> Task directions: Every line below is to be set down again exactly; any image stays out.

Screenshot grounding data
◇ ◇ ◇ ◇ ◇ ◇ ◇

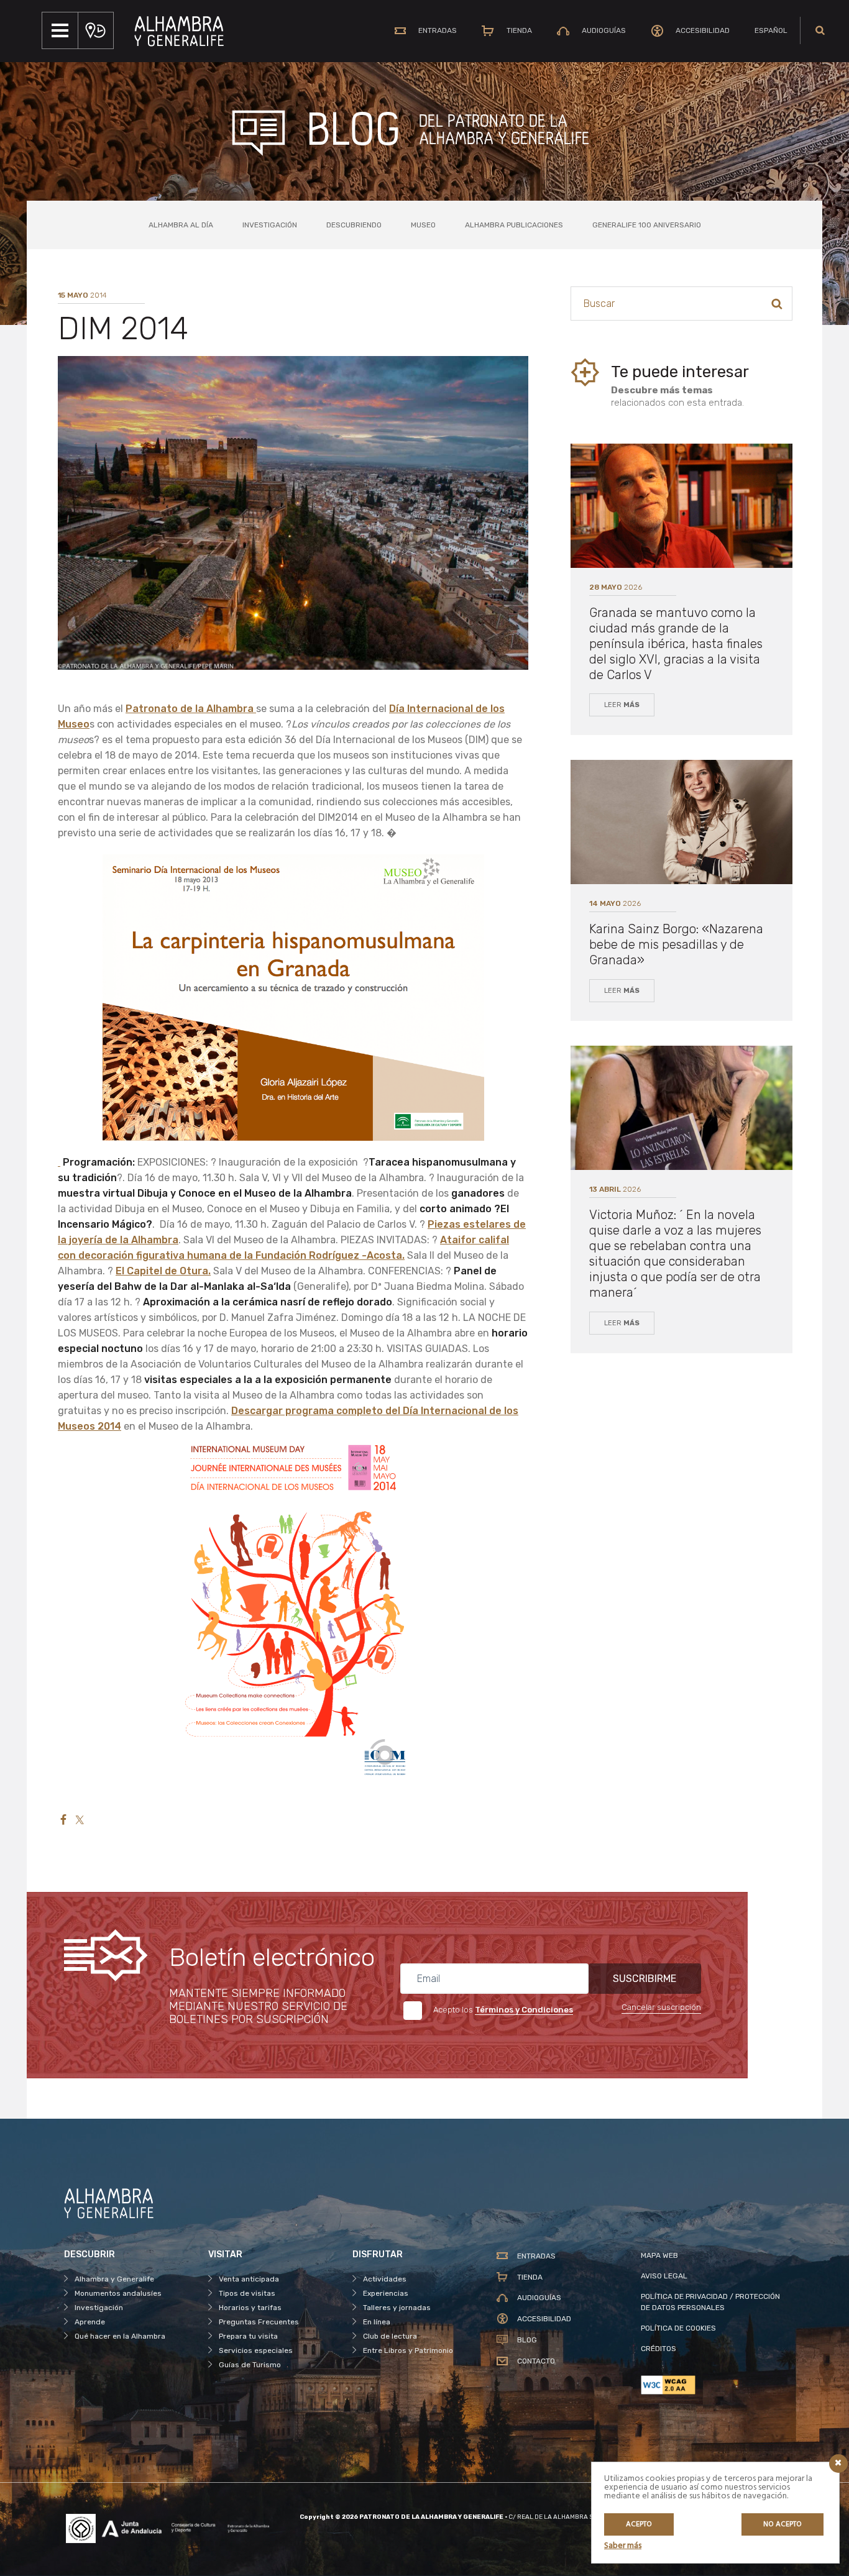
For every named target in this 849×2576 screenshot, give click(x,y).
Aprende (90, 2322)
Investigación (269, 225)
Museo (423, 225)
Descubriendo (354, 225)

◇ ◇ ◇ ◇ ◇ ◇ ◇

> Answer box:
For every named target in this 849×2576 screenshot, give click(x,y).
Aprende (90, 2322)
Investigación (269, 225)
Museo (423, 225)
Descubriendo (354, 225)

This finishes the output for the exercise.